You called out sick today (Thursday, September 6, 2007). Only your third day of school — ever! — and you lied about having a family emergency in Rhode Island. I know, you’re scared; not of the kids but of the seriousness and urgency of the task. You’re responsible for their 7th-grade education. Seventy kids. Reading and writing and history and health. That’s a lot of pressure considering how little you truly know about teaching.
Well, I can tell you this, Mark — you go to school on Friday, September 7, 2007, and you’re still teaching twelve years later in 2019. Well over one thousand kids and counting.
Why do you show up on that Friday?
Truth is, I’m not exactly sure. I’d like to say it was grit or hope or some Tony Robbins type passion but I think it was probably that you didn’t want to be seen as a quitter.
Let me give you some advice. It can’t hurt, right? If anything, it will only help you get better.
1.) Fall in love with your kids and their families. Right now you are motivated by the injustice of the achievement gap (which isn’t a bad thing; that’s what got you into teaching in the first place) but love is more personal and specific and contextual and empathetic. As noble a pursuit as justice is (and it’s a super meaningful pursuit), love is deeper and stronger and kinder. It will get you up in the morning. One day you’ll be on a packed bus with kids (and adults) singing their hearts out and you’ll wonder: what created that amazing experience? The answer won’t be justice; it will be love. (Always.)
And when your kids share that love with others — like when Sydney buys Jah’sir a pack of twenty pencils because she notices he doesn’t have any at the time or when Amirah and Sasha write thank you notes to the cleaning staff in Spanish using Google Translate because they want to thank them in their own language — you won’t be able to contain the pride and the hope and the excitement that you feel. So don’t; tell everyone you know about such occurrences. Become a narrator of the beauty you are lucky enough to witness on a daily basis.
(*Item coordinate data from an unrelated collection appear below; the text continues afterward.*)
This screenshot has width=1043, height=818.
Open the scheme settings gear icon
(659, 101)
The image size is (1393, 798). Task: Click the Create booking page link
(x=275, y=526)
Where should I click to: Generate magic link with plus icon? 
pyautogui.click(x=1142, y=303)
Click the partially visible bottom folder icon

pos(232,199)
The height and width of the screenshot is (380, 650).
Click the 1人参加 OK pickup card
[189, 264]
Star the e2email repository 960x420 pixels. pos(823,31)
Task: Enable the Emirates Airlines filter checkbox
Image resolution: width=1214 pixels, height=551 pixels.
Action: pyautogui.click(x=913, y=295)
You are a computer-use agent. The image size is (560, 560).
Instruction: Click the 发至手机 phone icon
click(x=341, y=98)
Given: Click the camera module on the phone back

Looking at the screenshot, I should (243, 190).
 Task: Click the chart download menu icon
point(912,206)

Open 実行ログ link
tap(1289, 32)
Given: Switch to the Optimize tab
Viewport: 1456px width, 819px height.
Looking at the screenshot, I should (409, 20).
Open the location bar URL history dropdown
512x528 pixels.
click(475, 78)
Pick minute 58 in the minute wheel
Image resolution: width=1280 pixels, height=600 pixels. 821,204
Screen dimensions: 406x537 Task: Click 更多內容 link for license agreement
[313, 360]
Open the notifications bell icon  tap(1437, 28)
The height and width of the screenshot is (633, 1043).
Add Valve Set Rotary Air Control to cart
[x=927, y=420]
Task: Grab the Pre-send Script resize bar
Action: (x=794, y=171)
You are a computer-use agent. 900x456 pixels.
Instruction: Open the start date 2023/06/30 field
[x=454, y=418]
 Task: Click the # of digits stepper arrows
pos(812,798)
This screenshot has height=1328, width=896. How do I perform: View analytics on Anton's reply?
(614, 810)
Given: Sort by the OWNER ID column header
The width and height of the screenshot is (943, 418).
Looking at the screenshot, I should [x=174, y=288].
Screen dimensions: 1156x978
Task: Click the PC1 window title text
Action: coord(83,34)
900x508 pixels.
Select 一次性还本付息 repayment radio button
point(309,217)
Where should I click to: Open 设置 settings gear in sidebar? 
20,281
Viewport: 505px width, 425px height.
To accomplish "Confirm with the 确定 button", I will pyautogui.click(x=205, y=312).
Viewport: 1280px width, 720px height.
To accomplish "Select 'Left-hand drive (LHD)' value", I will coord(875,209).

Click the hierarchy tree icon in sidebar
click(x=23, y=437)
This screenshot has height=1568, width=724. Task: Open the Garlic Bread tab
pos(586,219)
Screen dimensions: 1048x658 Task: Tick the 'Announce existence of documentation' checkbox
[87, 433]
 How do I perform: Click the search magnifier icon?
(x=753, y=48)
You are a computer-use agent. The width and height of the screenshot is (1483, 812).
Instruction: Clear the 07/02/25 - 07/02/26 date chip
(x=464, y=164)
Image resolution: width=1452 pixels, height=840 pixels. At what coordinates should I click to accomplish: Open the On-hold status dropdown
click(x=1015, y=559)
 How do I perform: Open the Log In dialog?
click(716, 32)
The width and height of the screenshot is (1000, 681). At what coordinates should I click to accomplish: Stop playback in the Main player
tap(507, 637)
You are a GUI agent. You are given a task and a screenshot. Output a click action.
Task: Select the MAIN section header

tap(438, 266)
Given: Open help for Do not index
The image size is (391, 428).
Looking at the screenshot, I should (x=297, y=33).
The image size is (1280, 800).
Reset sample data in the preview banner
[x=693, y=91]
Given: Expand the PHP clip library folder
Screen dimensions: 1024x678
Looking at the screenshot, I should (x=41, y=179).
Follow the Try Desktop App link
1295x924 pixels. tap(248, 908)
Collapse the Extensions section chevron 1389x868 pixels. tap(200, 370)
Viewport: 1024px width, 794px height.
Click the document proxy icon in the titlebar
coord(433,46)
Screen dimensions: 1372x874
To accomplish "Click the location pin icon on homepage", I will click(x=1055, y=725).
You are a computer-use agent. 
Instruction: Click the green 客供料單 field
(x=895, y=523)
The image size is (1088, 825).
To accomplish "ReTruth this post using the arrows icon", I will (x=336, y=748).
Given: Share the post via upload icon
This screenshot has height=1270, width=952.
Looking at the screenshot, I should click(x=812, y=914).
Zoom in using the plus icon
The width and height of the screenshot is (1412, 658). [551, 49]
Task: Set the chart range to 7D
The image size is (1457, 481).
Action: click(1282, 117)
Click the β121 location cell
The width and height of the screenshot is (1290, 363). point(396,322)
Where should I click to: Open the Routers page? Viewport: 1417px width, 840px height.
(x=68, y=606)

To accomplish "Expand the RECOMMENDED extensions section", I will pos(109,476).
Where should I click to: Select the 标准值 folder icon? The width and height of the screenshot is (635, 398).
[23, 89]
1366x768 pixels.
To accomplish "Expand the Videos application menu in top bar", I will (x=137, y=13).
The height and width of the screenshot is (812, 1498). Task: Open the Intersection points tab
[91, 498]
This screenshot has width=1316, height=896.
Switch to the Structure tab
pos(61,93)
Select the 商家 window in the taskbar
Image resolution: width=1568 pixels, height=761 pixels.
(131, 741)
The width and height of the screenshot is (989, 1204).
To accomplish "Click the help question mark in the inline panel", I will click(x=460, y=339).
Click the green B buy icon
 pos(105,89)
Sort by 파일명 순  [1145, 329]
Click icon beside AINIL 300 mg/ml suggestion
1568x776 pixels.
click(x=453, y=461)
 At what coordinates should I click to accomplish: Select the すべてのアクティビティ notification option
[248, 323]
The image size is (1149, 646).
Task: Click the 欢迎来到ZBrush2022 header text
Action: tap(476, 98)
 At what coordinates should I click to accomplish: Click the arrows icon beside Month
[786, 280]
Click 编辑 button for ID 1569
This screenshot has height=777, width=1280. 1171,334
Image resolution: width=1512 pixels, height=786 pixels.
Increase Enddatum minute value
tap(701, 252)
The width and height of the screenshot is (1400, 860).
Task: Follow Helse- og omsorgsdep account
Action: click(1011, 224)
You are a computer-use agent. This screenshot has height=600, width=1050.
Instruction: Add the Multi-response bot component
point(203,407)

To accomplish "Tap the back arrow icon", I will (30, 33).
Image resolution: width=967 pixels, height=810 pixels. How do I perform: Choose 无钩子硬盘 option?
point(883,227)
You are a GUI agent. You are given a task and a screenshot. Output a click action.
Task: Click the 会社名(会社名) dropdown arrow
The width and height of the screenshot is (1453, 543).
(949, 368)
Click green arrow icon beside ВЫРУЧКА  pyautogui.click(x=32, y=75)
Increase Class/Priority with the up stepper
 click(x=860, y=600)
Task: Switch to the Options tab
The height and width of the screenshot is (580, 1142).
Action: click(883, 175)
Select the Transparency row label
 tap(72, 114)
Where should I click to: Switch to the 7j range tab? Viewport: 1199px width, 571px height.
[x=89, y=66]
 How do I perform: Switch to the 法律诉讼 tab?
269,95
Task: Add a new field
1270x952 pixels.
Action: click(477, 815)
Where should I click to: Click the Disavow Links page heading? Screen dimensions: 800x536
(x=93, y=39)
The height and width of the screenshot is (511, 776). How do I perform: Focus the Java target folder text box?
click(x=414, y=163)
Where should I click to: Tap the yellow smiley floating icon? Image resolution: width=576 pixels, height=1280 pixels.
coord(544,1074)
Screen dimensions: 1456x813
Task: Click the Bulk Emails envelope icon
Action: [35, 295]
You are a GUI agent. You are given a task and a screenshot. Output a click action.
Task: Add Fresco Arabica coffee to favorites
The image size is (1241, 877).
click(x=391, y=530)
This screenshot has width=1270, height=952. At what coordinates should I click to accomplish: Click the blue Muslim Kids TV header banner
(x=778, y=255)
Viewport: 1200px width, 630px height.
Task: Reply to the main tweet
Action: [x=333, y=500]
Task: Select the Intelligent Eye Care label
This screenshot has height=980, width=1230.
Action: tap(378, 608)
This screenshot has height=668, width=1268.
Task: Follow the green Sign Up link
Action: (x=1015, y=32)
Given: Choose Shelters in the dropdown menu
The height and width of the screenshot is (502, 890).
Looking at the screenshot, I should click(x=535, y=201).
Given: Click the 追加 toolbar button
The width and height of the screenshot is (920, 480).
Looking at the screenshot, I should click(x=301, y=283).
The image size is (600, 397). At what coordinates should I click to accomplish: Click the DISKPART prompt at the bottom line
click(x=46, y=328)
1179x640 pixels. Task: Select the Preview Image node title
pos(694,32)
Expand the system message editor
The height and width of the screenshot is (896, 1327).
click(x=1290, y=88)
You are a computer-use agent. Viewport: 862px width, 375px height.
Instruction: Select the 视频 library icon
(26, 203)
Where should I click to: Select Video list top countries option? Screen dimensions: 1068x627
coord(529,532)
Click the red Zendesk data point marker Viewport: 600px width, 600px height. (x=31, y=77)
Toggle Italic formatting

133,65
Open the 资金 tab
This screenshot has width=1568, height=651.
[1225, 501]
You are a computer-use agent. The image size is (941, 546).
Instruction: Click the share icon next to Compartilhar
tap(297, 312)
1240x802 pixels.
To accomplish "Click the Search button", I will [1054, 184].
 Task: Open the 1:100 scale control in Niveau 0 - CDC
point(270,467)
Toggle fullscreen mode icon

2.) Fall in love with your colleagues. Send them texts with unicorn emojis and lasers. Bake them sugar cookies. Read inspirational books with them like This Is Water or Miss Rumphius. Actively listen to them. Great teachers make other teachers better. You won’t ever have that chance unless you care about your colleagues authentically and unconditionally. Right now you think teaching is a solo act. It’s not. When done well, it’s a chorus. It’s Hamilton.
3.) Related to #1 and #2 (because David Foster Wallace says it best): “The really important kind of freedom involves attention, and awareness, and discipline, and effort, and being able truly to care about other people and to sacrifice for them, over and over, in myriad petty little unsexy ways, every day.” (Preach.)
4.) It’s 125% your responsibility to convince kids that it’s 100% their responsibility.
5.) I’ve said it before but it’s worth saying again: kids have the best BS detectors in the world. They can tell when you’re faking and they can tell when it’s real. Be real. You like blue raspberry flavored everything and El Toro at Six Flags and LeBron and Harry Potter debates — there is no reason to hide that stuff. Instead: embrace it. The more you are you, the more you will encourage kids to be their true selves.
6.) This YouTube video. (Trust me.)
7.) Appreciate the shades of gray. Right now you are young and inexperienced and see most things as black or white. They aren’t. One kid might be late to school consistently and need a short conversation to improve their attendance. Another kid might need bus tickets. Another kid might need a ride or permission to come inside the school early. What none of them need are formal consequences. Do what’s best for each individual kid depending on their specific situation.
9.) Aziz Ansari talks about performing at The Comedy Cellar during the holidays last December and seeing Jerry Seinfeld, Chris Rock, Amy Schumer, and Dave Chappelle regularly working on their craft. He (Aziz) would do ten sets a night across three different rooms to improve his routine. Be Aziz. Constantly get better. Surround yourself with great people. Practice. Fail. Grow. A lot. One of your years might just be the teaching equivalent of the second season of Master of None.
10.) As your friend DeRay says, stay woke. Don’t be afraid to talk about Donald Trump or feminism or immigrants or refugees or poverty or police brutality or mental health or depression or the LGBT community or why black lives matter or anything. Kids will have questions. You won’t have all the answers. You won’t even have a lot of them. But out of those continued conversations, something will emerge. Some people call it trust. Others call it family. Or realness. An almost transcendent energy. Whatever it’s called, it’s hard to fake and even harder to create/maintain. Don’t take it for granted.
In fact, there will be a day when a boy you deeply admire will stand up in front of his peers at a grade-level assembly and tell everyone that he’s bisexual. Not for the attention. Or the spotlight. But because he wants other people to know that’s who he is. And because he wants other people to know that criticizing someone for who they love is hurtful and prejudiced. And in that moment you’ll realize a few things quite poignantly: that the boy is so unbelievably brave and that the kids are so incredibly close for him to believe that he can be so honest in that setting and that, damn, kids are just so insanely magical.
I’d wish you luck, Mark, but you don’t need it.
Enjoy the next ten years.
You have no idea how spectacular they’re going to be.